Niet alleen in de hoofdstad Paramaribo hebben mensen solidariteit betuigd in verband met Wereldaidsdag afgelopen zaterdag; ook het district Brokopondo heeft voor de zevende keer een loop georganiseerd met jongeren en ouderen van Klaaskreek. De loop werd georganiseerd door Stichting Lobi Kandra Waka. Voorzitter Ernie Esperenca is heel tevreden met de opkomst. Immers, er waren enkel honderden jongeren en ouderen aanwezig die onder begeleiding van een brassband enkele kilometers te Klaaskreek hebben gelopen. Ook de parlementariër Ronny Asabina deed enthousiast mee met de loop. Hij werd door de organisatie benaderd en aangezien het vraagstuk hiv/aids in het district nog in een taboesfeer is, vond hij het noodzakelijk ook te praten met de bewoners.

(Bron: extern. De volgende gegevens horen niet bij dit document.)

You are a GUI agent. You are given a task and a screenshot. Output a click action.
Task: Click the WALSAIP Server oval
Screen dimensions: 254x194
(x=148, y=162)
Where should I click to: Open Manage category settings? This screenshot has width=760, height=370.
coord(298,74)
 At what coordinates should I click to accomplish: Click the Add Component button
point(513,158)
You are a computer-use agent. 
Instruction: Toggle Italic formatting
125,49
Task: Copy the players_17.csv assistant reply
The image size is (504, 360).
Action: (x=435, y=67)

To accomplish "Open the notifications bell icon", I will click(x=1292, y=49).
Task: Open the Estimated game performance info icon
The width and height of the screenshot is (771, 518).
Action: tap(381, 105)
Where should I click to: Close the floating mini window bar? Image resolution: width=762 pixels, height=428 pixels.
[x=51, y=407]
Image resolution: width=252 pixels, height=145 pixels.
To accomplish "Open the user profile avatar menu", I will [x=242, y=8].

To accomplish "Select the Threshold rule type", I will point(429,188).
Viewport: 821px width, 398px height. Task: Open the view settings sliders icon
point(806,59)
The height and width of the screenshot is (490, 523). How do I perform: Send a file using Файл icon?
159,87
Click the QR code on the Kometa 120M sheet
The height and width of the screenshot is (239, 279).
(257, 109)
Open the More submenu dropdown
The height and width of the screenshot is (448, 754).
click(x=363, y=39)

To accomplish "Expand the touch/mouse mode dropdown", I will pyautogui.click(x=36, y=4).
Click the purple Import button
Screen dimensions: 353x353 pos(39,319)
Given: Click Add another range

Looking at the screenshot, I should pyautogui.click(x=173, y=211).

Asabina zegt dat alhoewel de voorlichting over hiv/aids goed is, hij ziet dat het niet het juiste effect heeft. Het vraagstuk zou in een sfeer van zwarte magie worden gehouden in het district. ‘We weten niet precies hoeveel mensen in Brokopondo zijn overleden aan hiv/aids, maar harde informatie is dat een belangrijk deel van de geïnfecteerden bestaat uit sociaal zwakkeren en we weten dat de Marrons voor een groot deel uit sociaal zwakkeren bestaat. We willen dat het vraagstuk uit de taboesfeer wordt gehaald, omdat men de ziekte koppelt aan ‘wisi’ en zwarte magie en dat moeten we allemaal voorkomen. Ik bedoel niet dat als je bent besmet, je dat wereldkundig moet maken, maar dat je op de juiste manier de ziekte aanpakt, want anders komen er meer besmette gevallen. De drempel is de taboesfeer en die moeten we doorbreken. Er hapert niets aan de voorlichting’, aldus Asabina.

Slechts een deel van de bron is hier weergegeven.